SchemasΒΆ
LIDAR sensors quickly produce millions of points with large numbers of variables measured on each point. The challenge for a point cloud database extension is efficiently storing this data while allowing high fidelity access to the many variables stored.
Much of the complexity in handling LIDAR comes from the need to deal with multiple variables per point. The variables captured by LIDAR sensors vary by sensor and capture process. Some data sets might contain only X/Y/Z values. Others will contain dozens of variables: X, Y, Z; intensity and return number; red, green, and blue values; return times; and many more. There is no consistency in how variables are stored: intensity might be stored in a 4-byte integer, or in a single byte; X/Y/Z might be doubles, or they might be scaled 4-byte integers.

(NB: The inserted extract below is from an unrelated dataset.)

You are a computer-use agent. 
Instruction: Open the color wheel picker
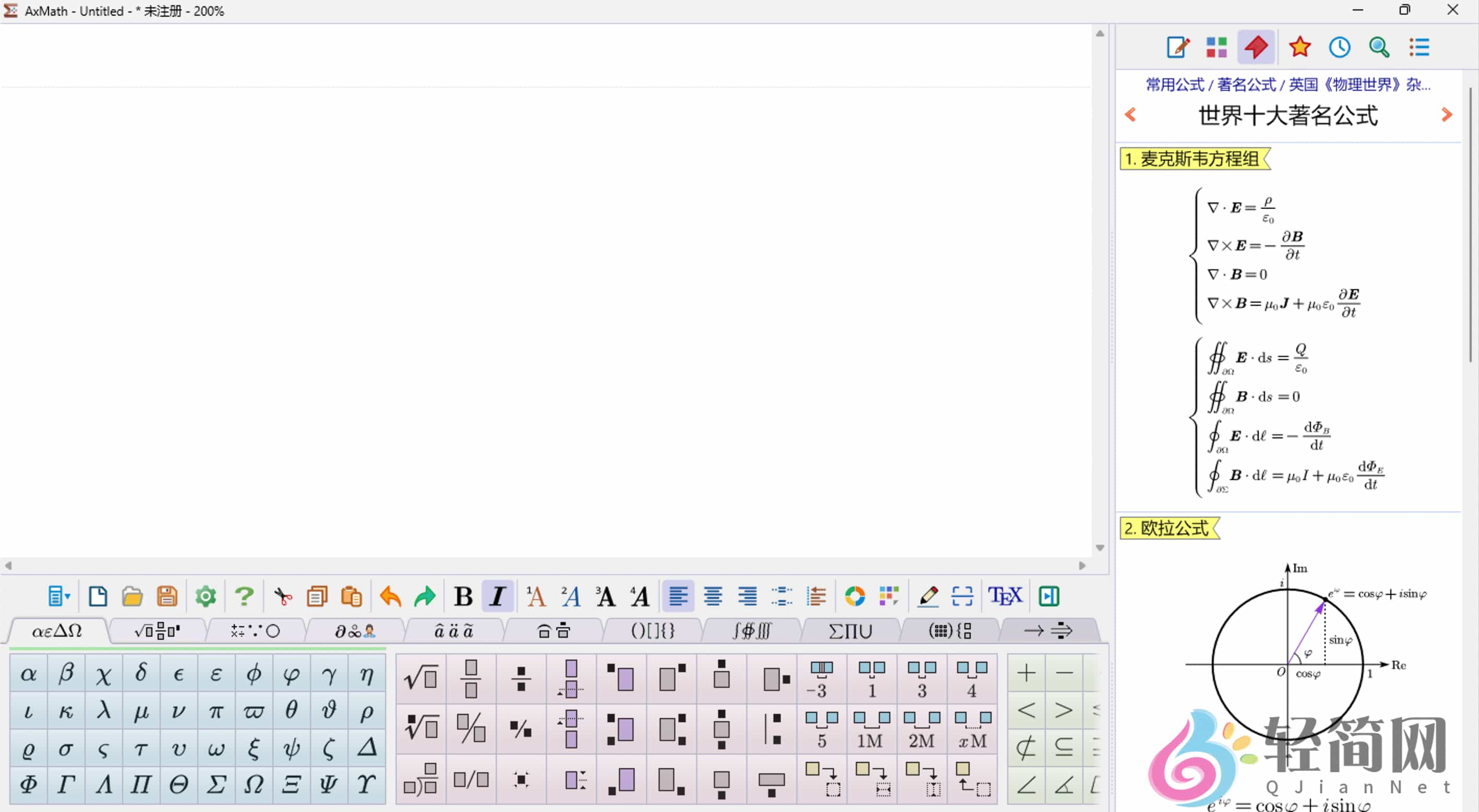854,596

Point Cloud deals with all this variability by using a “schema document” to describe the contents of any particular LIDAR point. Each point contains a number of dimensions, and each dimension can be of any data type, with scaling and/or offsets applied to move between the actual value and the value stored in the database. The schema document format used by Point Cloud is the same one used by the PDAL library.
Here is a simple 4-dimensional schema document you can insert into a database called pointcloud_formats
to work with the examples below:
INSERT INTO pointcloud_formats (pcid, srid, schema) VALUES (1, 4326,
'<?xml version="1.0" encoding="UTF-8"?>
<pc:PointCloudSchema xmlns:pc="http://pointcloud.org/schemas/PC/1.1"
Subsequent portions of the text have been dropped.